Palermo, 13 ottobre 2017 - Il primo che è sbarcato aveva solo sei giorni. Dietro di lui, la lunga processione dei bambini - sono 241, un record - salvati in mare durante la traversata della speranza. La nave Aquarius di Sos Mediterranee - soprannominata "la nave dei bambini" - è attraccata in mattinata con a bordo 606 migranti in tutto. Ma la cosa che fa stringere il cuore è l'alto numero di minorenni: 241, dicevamo, di cui secondo l'Ong franco-italo-tedesca, 178 non sono accompagnati: bambini spediti nel mondo per disperazione, con speranza. Oltre a loro sull'Aquarius hanno trovato posto undici donne incinte, delle quali due al nono mese di gravidanza.

I migranti - molti dei quali sono feriti e sono stati trasportati in barella - sono stati soccorsi martedì e mercoledì in sette operazioni condotte nell'arco di appena 36 ore, provengono da più di 15 Paesi: Siria, Egitto, Mali, Costa d'Avorio, Guinea Bissau, Sudan, Marocco, Somalia, Eritrea, Senegal, Camerun, Nigeria, Liberia, Etiopia, Algeria, Ghana, Benin, Gambia e Yemen.

A parte i salvataggi di alcune centinaia di migranti, per gran parte maghrebini, questo è il primo grande sbarco di persone che provengono anche da zone di guerra e dell'Africa centrale nell'ultimo mese. 

LE STORIE - Tra i salvati c'è anche un giovane che porta i segni di ferite da arma da fuoco e da machete, mentre diversi naufraghi presentano sintomi di malnutrizione e appaiono provati dalla prolungata mancanza di cure. Numerose donne di origine subsahariana hanno dichiarato di essere state ripetutamente vittime di violenze sessuali e di essere state imprigionate per mesi. 
Cinquanta persone sono richiedenti asilo siriani in fuga dalla Libia, e tra questi intere famiglie con bambini e due donne incinte al nono mese di gravidanza. "Siamo fuggiti dalla Siria e siamo arrivati in Libia nel 2012 - è il raconto - Ho lavorato nel settore delle costruzioni. Ma presto in questo Paese tutto è diventato caotico, non ci sono più soldi, né lavoro.
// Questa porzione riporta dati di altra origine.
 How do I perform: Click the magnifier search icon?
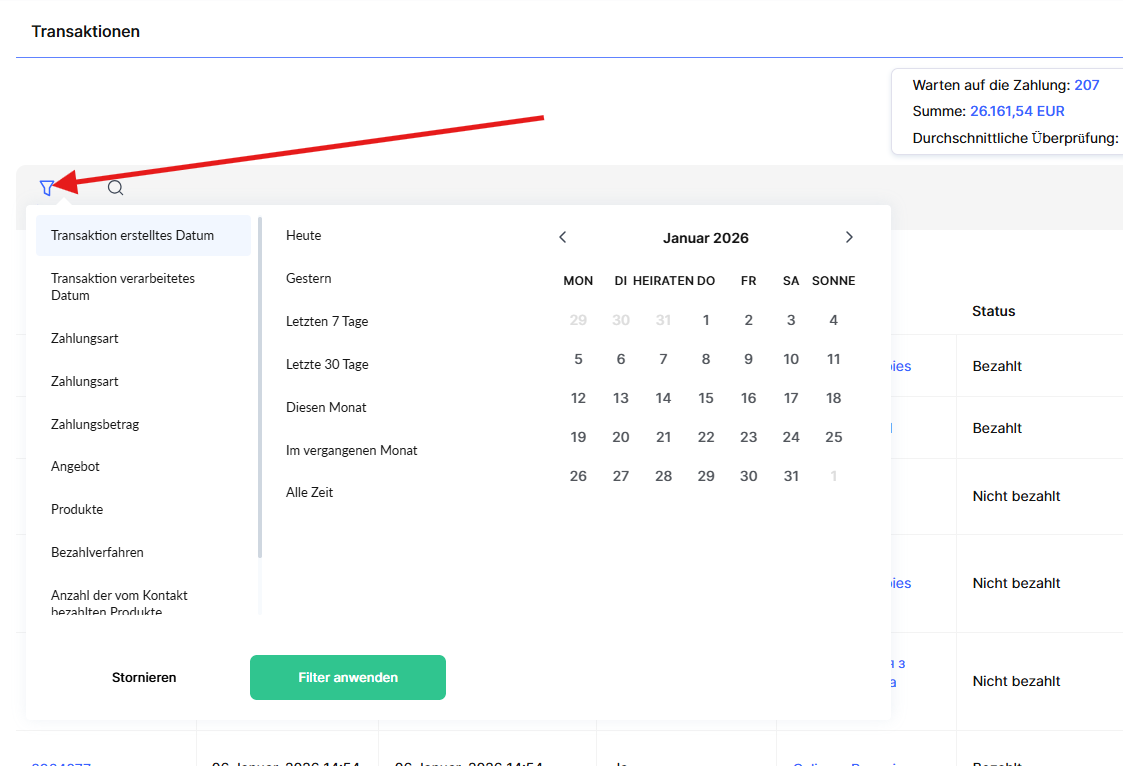(115, 187)
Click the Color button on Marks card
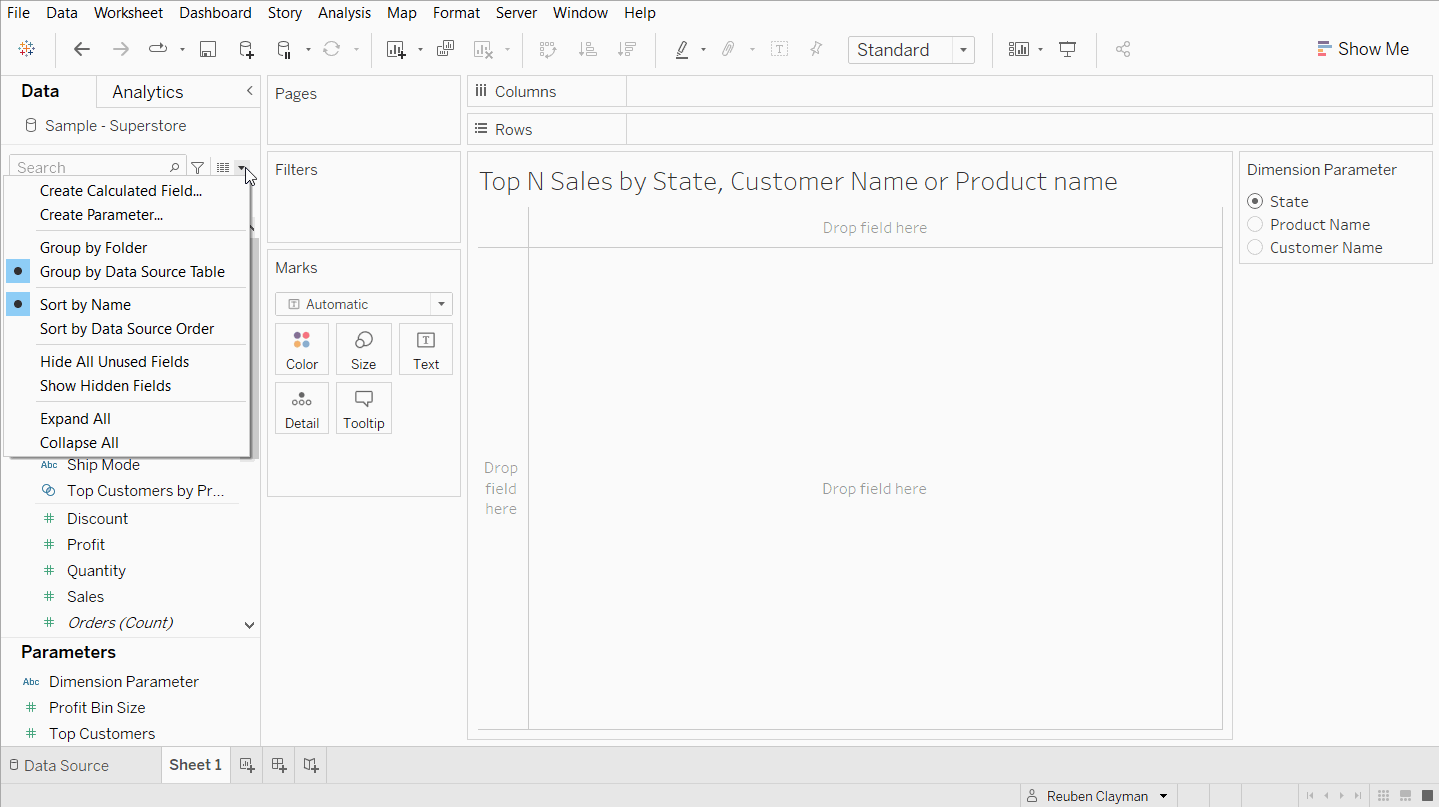This screenshot has width=1439, height=807. pyautogui.click(x=302, y=350)
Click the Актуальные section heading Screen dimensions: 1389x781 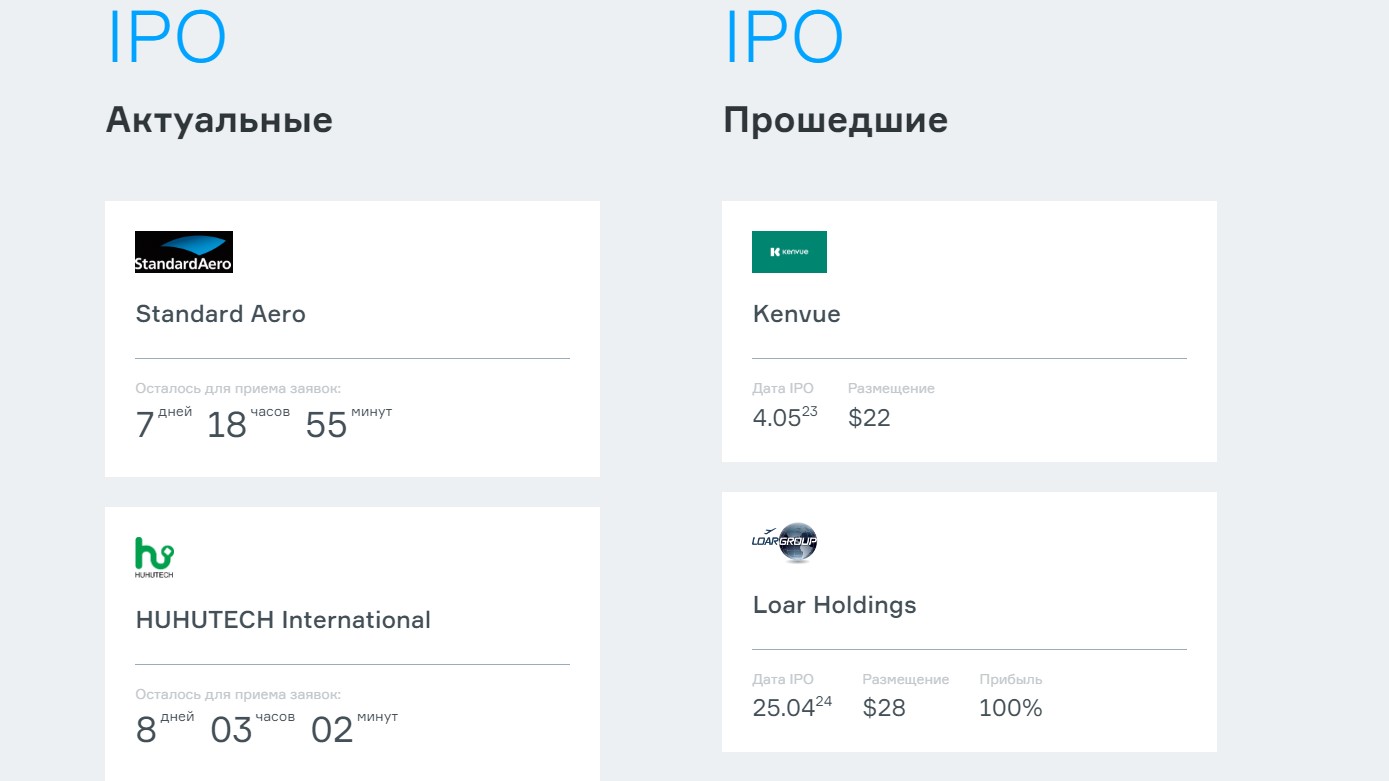[219, 120]
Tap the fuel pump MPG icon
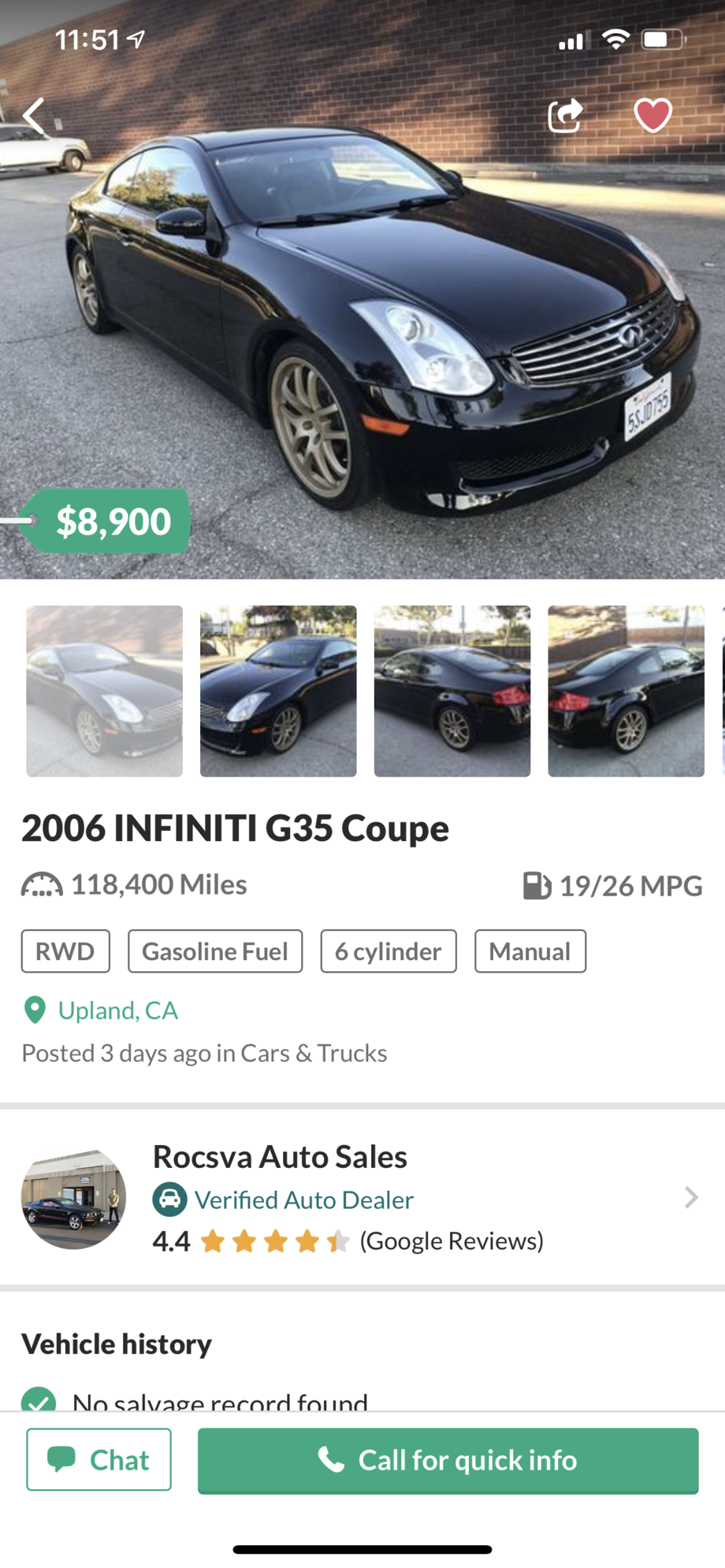 (537, 885)
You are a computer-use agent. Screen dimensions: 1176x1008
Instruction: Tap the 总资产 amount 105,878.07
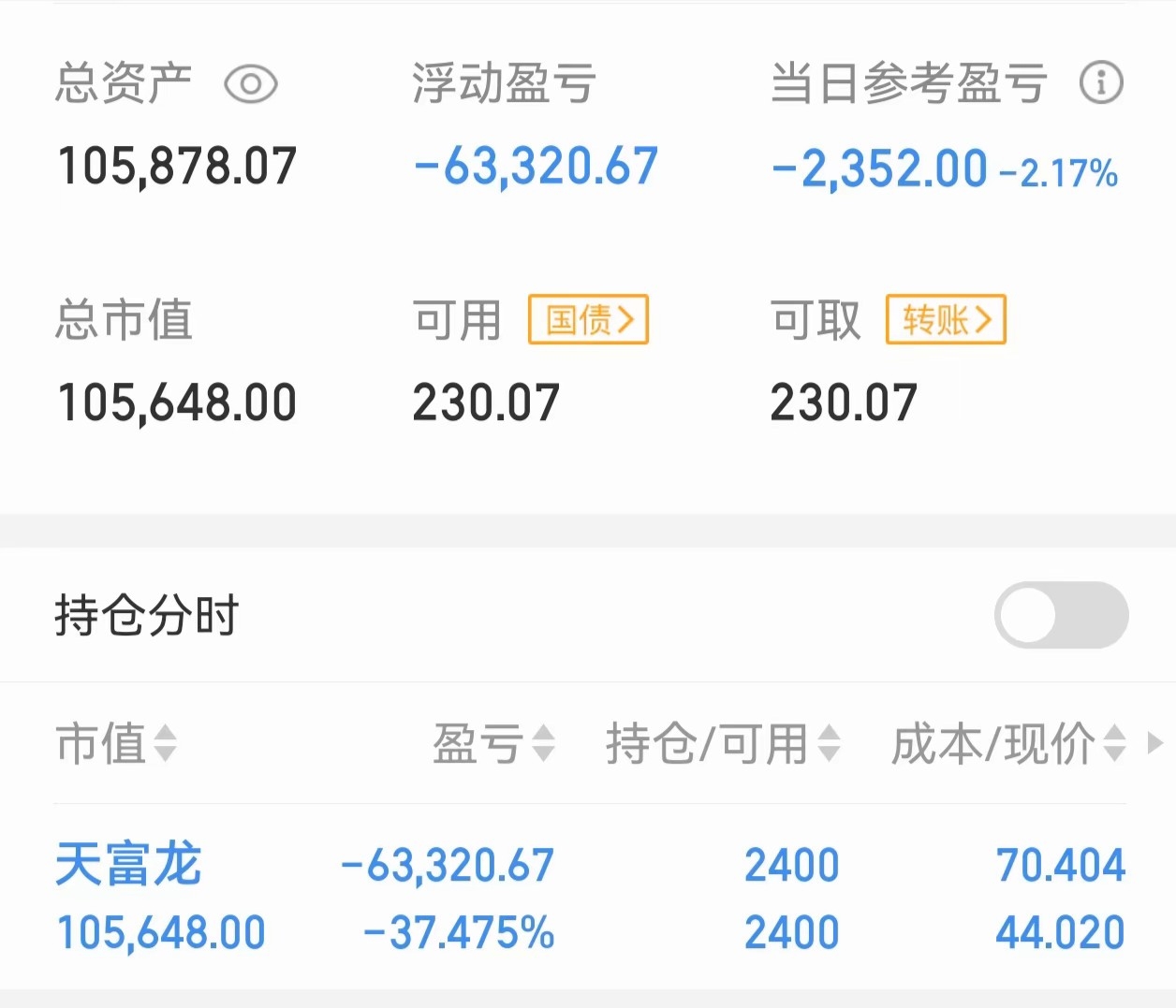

Tutto ormai ruota intorno al racket e al traffico di esseri umani".

E ancora: "In Libia, se vedono i siriani dicono 'dammi i soldi'. Mi hanno rubato la macchina. È uguale per tutti gli stranieri, se non sei libico non sei niente. Non ho avuto altra scelta: il mio passaporto era scaduto, era il mare o la morte. Abbiamo tentato la traversata tre volte. Ma la prima volta la barca è quasi affondata, la seconda volta il tempo era troppo brutto. I trafficanti ci hanno dato una bussola e ci hanno detto: se andate in questa direzione arrivate a Malta. Se andate in questa direzione arrivate a Venezia. Se andate in questa direzione arrivate in Andalusia".

CRISI UMANITARIA - Valeria Calandra, presidente di Sos Méditerranée Italia, dice: "Le diverse operazioni di salvataggio effettuate dalla Aquarius in queste ultime ore dimostrano che la crisi umanitaria nel Mediterraneo centrale continua o addirittura peggiora. Gli uomini, le donne e specialmente i tanti bambini salvati in mare scappano dal caos e dal clima di insicurezza e di violenza in Libia". L'organizzazione lancia un appello sulla "necessità urgente di mobilitazione di imbarcazioni di salvataggio nel Mediterraneo per intervenire in tempo, prima che le imbarcazioni di fortuna si rompano e affondino, non lasciando alcuna possibilità sopravvivenza ai loro passeggeri".

I DATI E LE VITTIME - Dall'inizio dell'anno sono morti nella tomba del Mediterraneo 2.775 migranti e rifugiati, ha detto oggi a Ginevra, l'Agenzia delle Nazioni Unite per le migrazioni (Oim). Dall'inizio dell'anno a oggi, 142.913 migranti e rifugiati sono giunti in Europa via mare, oltre il 75% dei quali in Italia, precisa l'Oim. Nel corso dello stesso periodo dell'anno scorso, erano stati registrati 318.791 arrivi, ricorda l'Oim. Dal primo gennaio all'11 ottobre del 2016, l'Oim aveva registrato 3.193 decessi.